Dated on the basis of archaeological finds and ancient script mentions to as early as the 8th century B.C., most of the Cyclopean walls of Italy are clearly of pre-Roman origin.

Although archaeology as a science cannot jump to arbitrary conclusions about their provenance in the lack of findings, the mystery of the Cyclopean walls of Italy makes history enthusiasts and individual researchers wonder—and investigate—which could be the missing link.

“Cyclopean walls” term in modern archaeology

The term “Cyclopean walls” comes from the belief of classical Greeks that only the mythical tribe of the Cyclopes had the strength to move the enormous boulders that made up these walls.

It first applied to the masonry style characteristic of Mycenaean fortifications, such as the ones in Tiryns, Mycenae, Argos, and Boeotia.

cyclopean walls in italy and mycenaen lion gate, Greece
Lion Gate at Mycenae, Greece and Cyclopean walls in Italy. Credit: (left) Nicholas Hartmann/ Wikimedia Commons CC BY-SA 4.0 . (right) Stefano Peron / Twitter

In the words of ancient Greek geographer Pausanias, “There still remain, however, parts of the city wall [of Mycenae], including the gate, upon which stand lions. These, too, are said to be the work of the Cyclopes, who made for Proetus the wall at Tiryns.”

Many classical writers, such as Strabo and even Aristotle, according to Pliny, also attributed the building of these great walls to the Cyclopes tribe.

In modern day, however, the term was adopted by archaeologists to describe a few types of similar building styles with irregularly-shaped, unworked boulders encountered within the same or different civilizations.

Cyclopean structures are found in many places of Italy, as well as in Kition, Cyprus,  Mallorca and Menorca in Spain, and in the ancient city of Rājagṛha, India. Furthermore, these were also found in later, pre-Colombian civilizations of South America, most characteristically in Machu Picchu, Peru.

Polygonal masonry is believed to have already been widespread among the Italic populations long before the Romans arrived for a number of reasons, such as the inconsistency in elements of architectural nature.

In other instances, Cyclopean walls were located in areas that the Romans had never colonized.

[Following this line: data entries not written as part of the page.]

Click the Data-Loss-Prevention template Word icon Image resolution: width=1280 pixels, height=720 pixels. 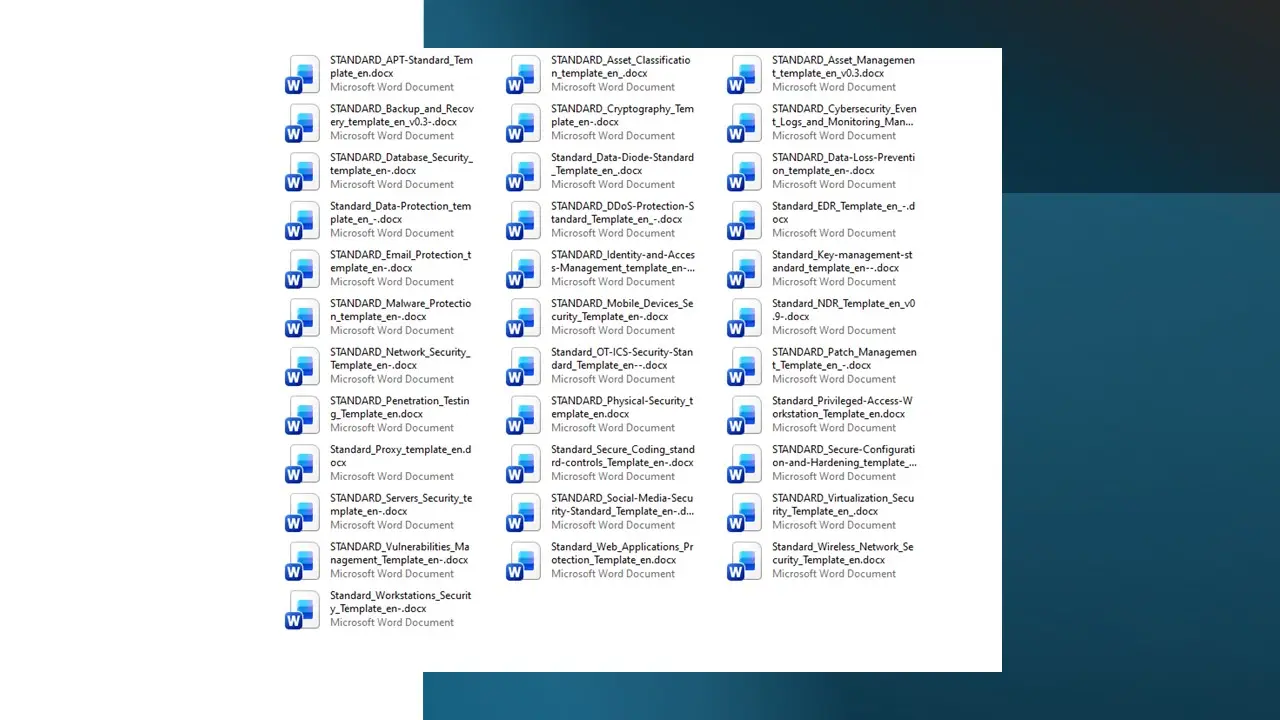coord(745,171)
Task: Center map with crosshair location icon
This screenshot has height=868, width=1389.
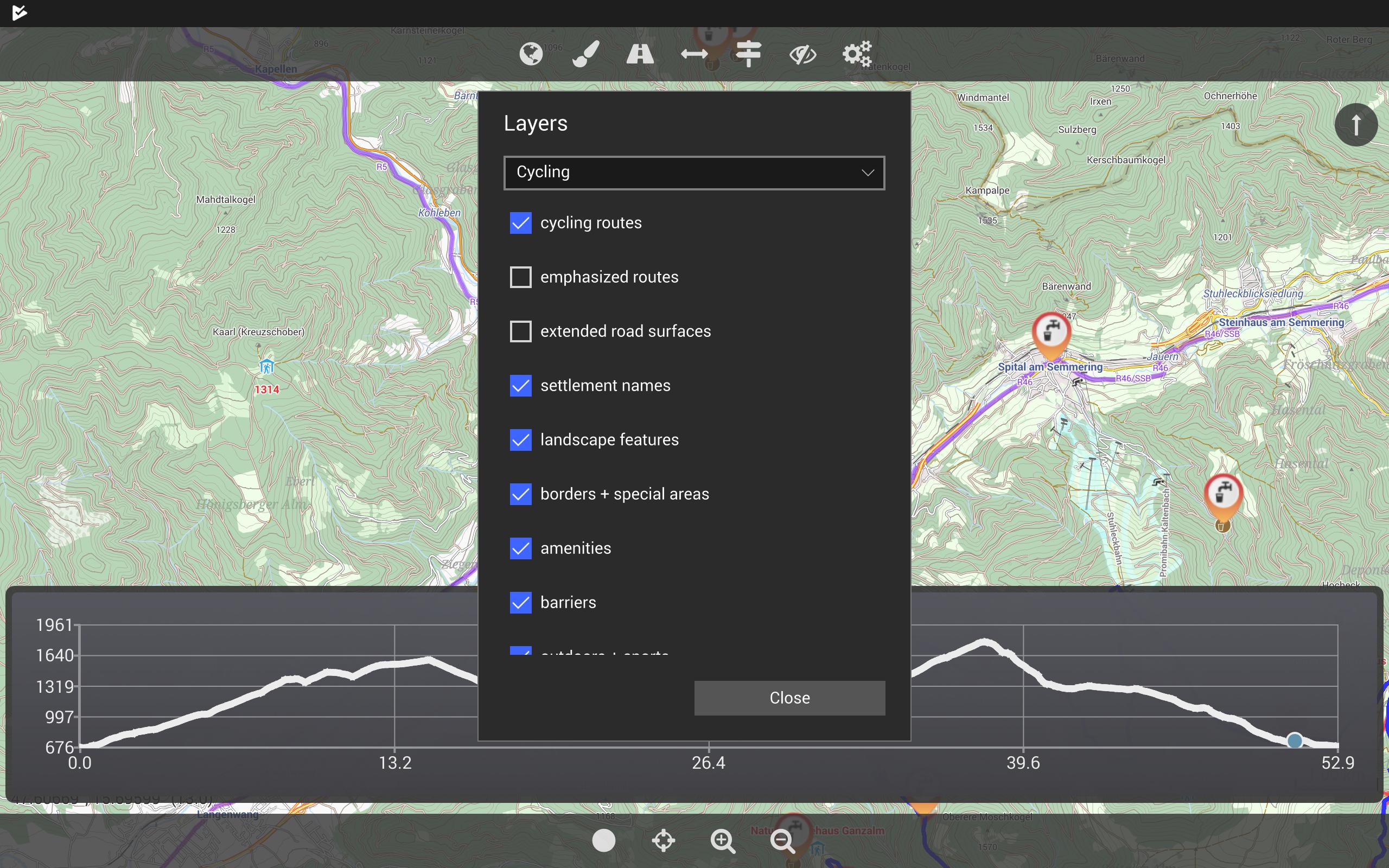Action: (664, 840)
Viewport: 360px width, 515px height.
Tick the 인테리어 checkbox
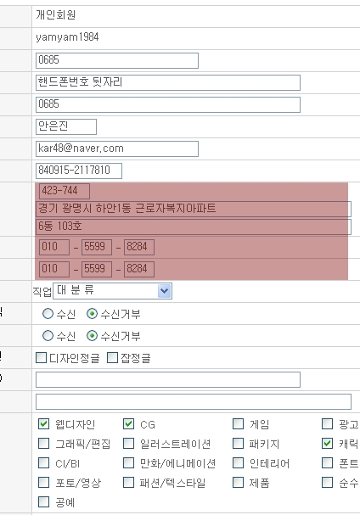[238, 463]
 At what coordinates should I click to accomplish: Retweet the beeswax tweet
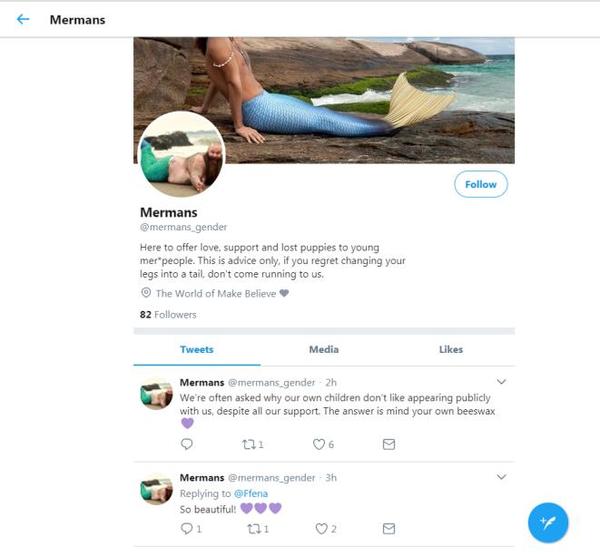click(252, 444)
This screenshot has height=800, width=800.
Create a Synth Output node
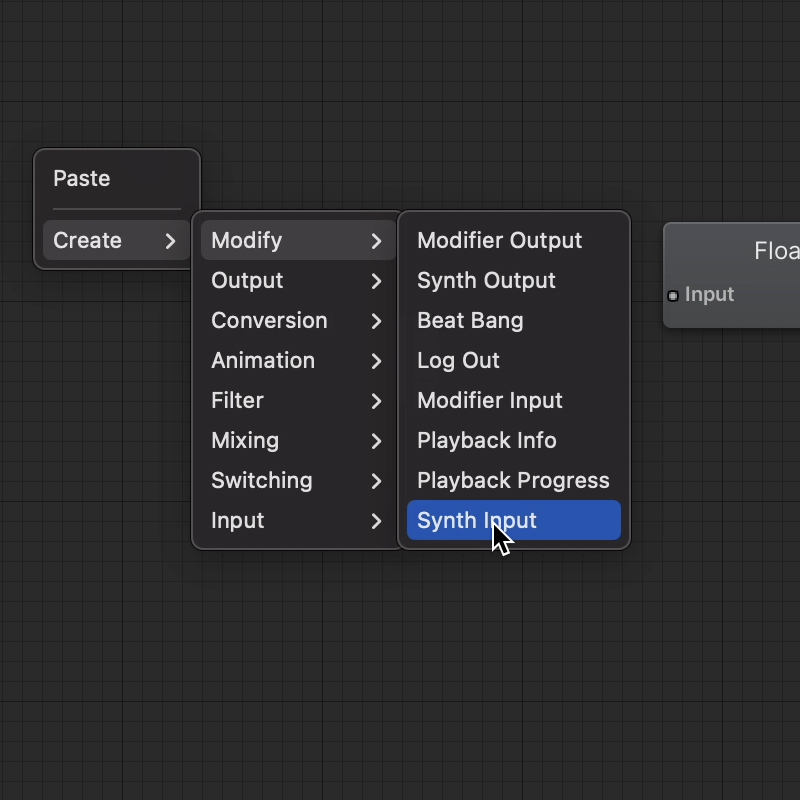(486, 281)
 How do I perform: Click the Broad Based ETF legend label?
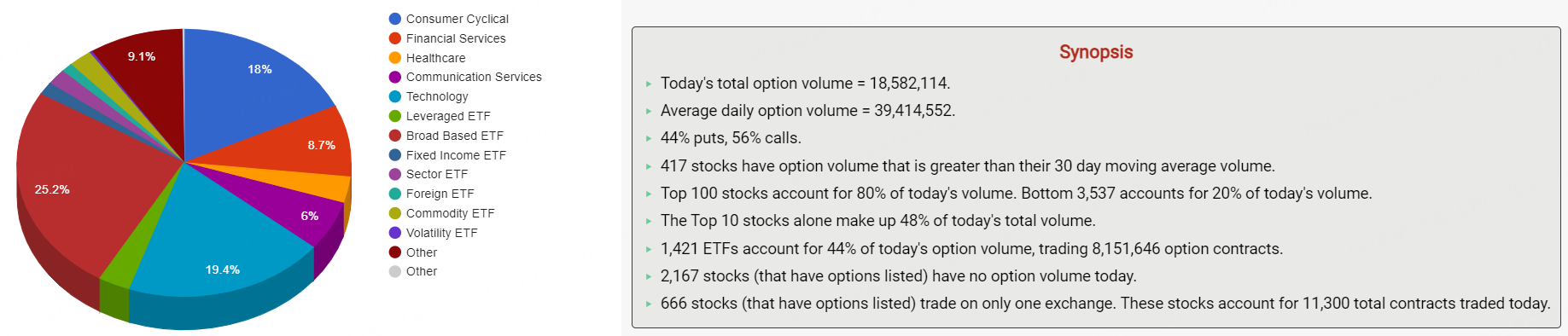455,136
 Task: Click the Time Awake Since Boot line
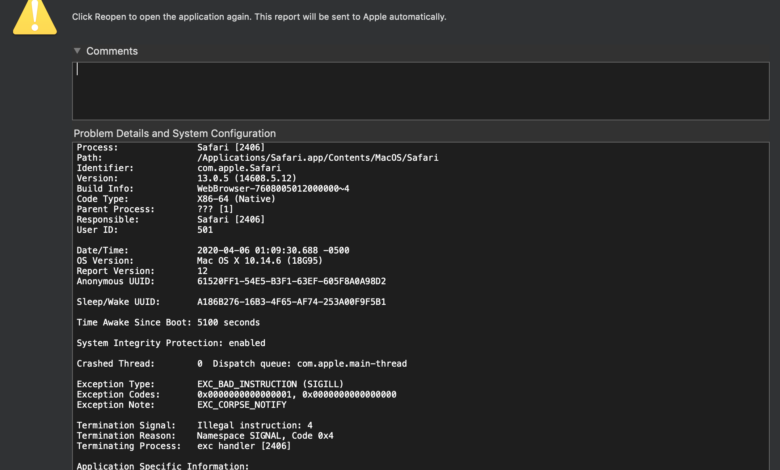168,322
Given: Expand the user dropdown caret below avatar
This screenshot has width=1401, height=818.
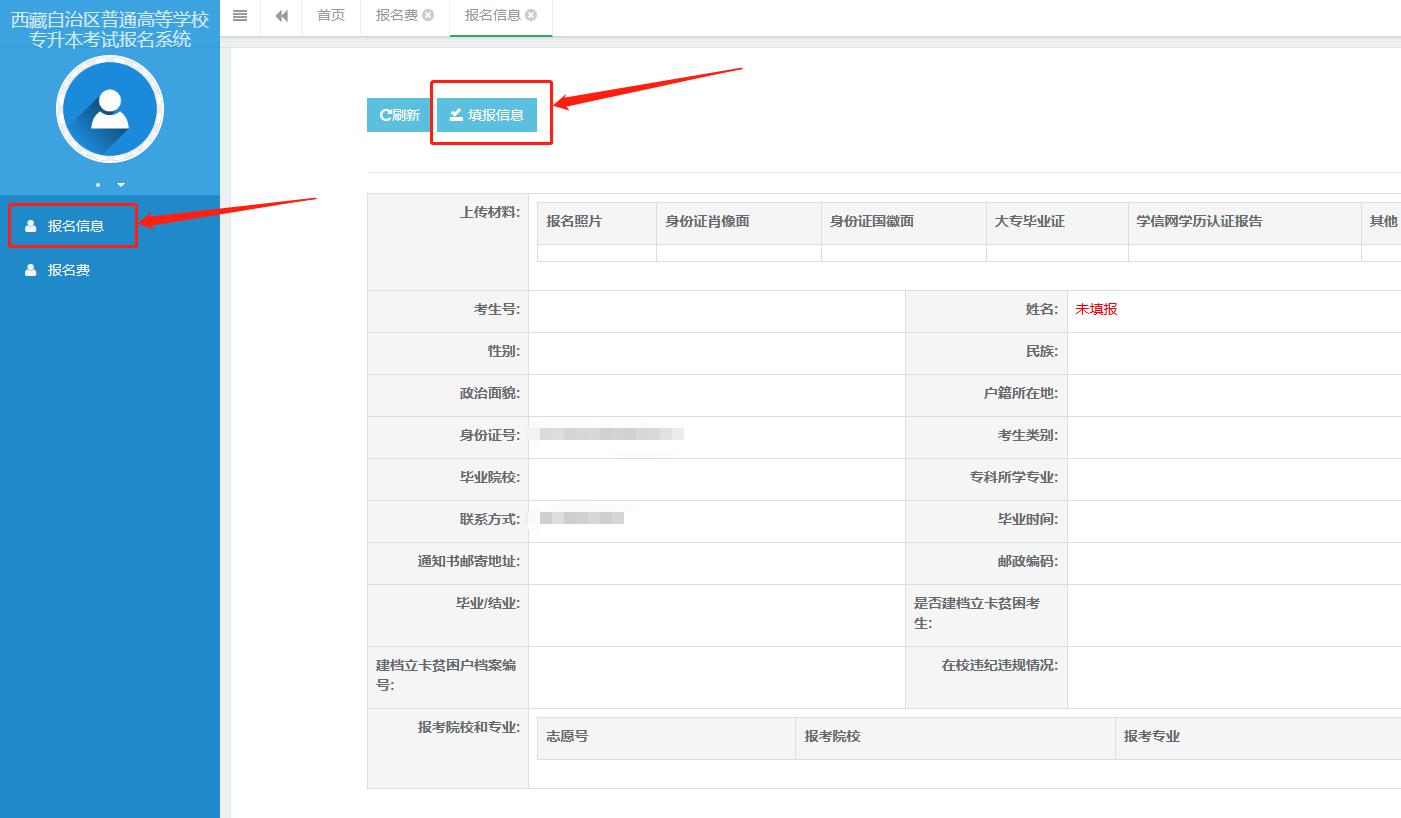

Walls attributed to Pelasgians by local legends

However, since the presence of Mycenaean trade in Italy is, until now, proven to have been very limited during the Bronze Age, archaeological evidence cannot support the theory of Mycenaean colonization either. This could have explained the presence of the gigantic walls in the area.

Local legend in several Italian locations where Cyclopean walls are found attributes the gigantic structures to the equally mysterious Pelasgians, the legendary indigenous population that resided on mainland Greece and the Aegean islands. The Pelasgians are mentioned by several Greek authors, such as HomerHerodotus, and Thucydides.

Pelasgians were reported to have colonized not only Italy but also Cyprus, which could explain the transfer of knowledge from mainland Greece to other areas in the Mediterranean where Cyclopean walls were also built.

Theories about Italy’s Cyclopean walls

The French scholar Louis-Charles-François Petit-Radel attempted to attribute the walls to the Pelasgians as early as 1801, but again, archaeological findings were unable to date them to the late Bronze Age, at the very least.

Another 19th century archaeologist, Antonino Salinas, attributed the Cyclopean walls of Erice in Sicily to the local Italic tribe of the Elymians, who were reportedly widely Hellenized in the 8th century B.C. For instance, they used the Greek alphabet to write their own language, which hasn’t been deciphered to this day.

Among the many possible theories, Italian archaeologist Filippo Coarelli has hypothesized that the introduction of polygonal work in the area of Lazio around Rome was the result of collaboration of itinerant workers of Greek origin in the 6th century B.C.

Perhaps the truth hides in more than a single theory, as cultural and technological exchange in antiquity could have happened more slowly and more locally than our modern-day minds allow us to fathom.